Uber fait volte-face et reste au Québec

Uber fait volte-face et reste au Québec
Photo d'archives

Coup d'oeil sur cet article

La multinationale Uber fait volte-face et décide de rester au Québec, même si le gouvernement Couillard exige toujours que les chauffeurs suivent une formation de 35 heures.

Cette dernière condition était pourtant une des principales raisons derrière la menace de l’entreprise de quitter le Québec, ce samedi. Les chauffeurs qui s’inscriront au service après le 14 octobre auront jusqu’au 14 janvier 2018 pour s'y conformer.

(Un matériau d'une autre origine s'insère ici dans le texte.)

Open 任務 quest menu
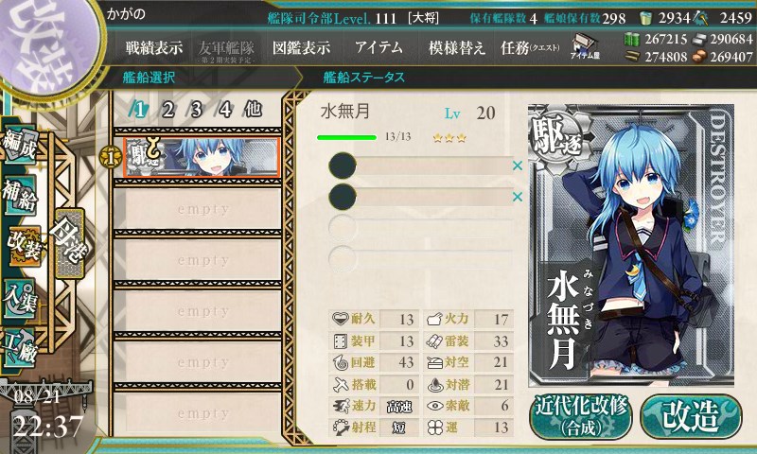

Ceux qui étaient déjà chauffeurs avant cette date profiteront d’une clause grand-père et n’auront pas à suivre la formation d’une semaine.

Selon Uber, la nomination d’André Fortin, nouveau ministre des Transports, permettra de mettre en place un dialogue avec le gouvernement.

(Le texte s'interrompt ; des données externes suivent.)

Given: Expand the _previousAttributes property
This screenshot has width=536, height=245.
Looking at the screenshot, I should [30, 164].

«Avec la récente nomination du ministre André Fortin au ministère des Transports, nous reconnaissons qu’il y a une opportunité d’établir un dialogue constructif afin de trouver une solution à long terme pour les utilisateurs et les partenaires-chauffeurs d’Uber au Québec», a indiqué vendredi Jean-Nicolas Guillemette, directeur général d’Uber Québec.

Pourtant, le ministre Fortin impose sensiblement les mêmes conditions que son prédécesseur, mais il a précisé, vendredi matin, la portée de l’arrêté ministériel. Ainsi, un délai de huit semaines sera accordé aux chauffeurs inscrits après le 15 octobre pour faire l’objet d’une habilitation sécuritaire, ce qui implique notamment la vérification d’antécédents judiciaires. Quant aux chauffeurs déjà en fonction, ils auront jusqu’à deux ans pour le faire.

«Nous avons reçu la confirmation que les nouvelles exigences de formation qui nous empêcheraient d’opérer n’auront pas à être initiées avant quelques mois et entre-temps nous demeurons déterminés à collaborer avec le gouvernement. Pendant cette période, nous continuerons à desservir les Québécois», a ajouté M. Guillemette.

Le ministre Fortin a refusé les demandes d’entrevues de l’Agence QMI, vendredi.

Pour sa part, le premier ministre Philippe Couillard a rappelé que le rôle de son gouvernement était de «créer un cadre réglementaire équitable» pour les taxis et Uber.

«Si on diminue les exigences de formation pour un, il faut le diminuer pour l’autre aussi», a-t-il ajouté, lors d’une mêlée de presse.

Des «criminels derrière le volant»

L’industrie du taxi à Québec considère que le gouvernement Couillard joue avec la sécurité des Québécois en permettant à des «criminels» qui sortent tout juste de prison d’être employés par Uber.

«Le premier ministre Philippe Couillard a déjà dit que la sécurité des passagers était une priorité pour lui. Visiblement, ce n’est pas le cas», a indiqué Abdallah Homsy, porte-parole du Regroupement des intermédiaires de taxi de Québec (RITQ).

«On peut avoir un criminel derrière le volant, mais on le saura que dans deux ans!», a-t-il dit.

Le RITQ exige désormais «des gestes concrets» du gouvernement Couillard envers l’industrie du taxi pour lui permettre de «mieux compétitionner».

Toujours selon M. Homsy, Uber vient de gagner une autre manche, et pourrait bien finir, «avec ce gouvernement-là», par gagner la guerre.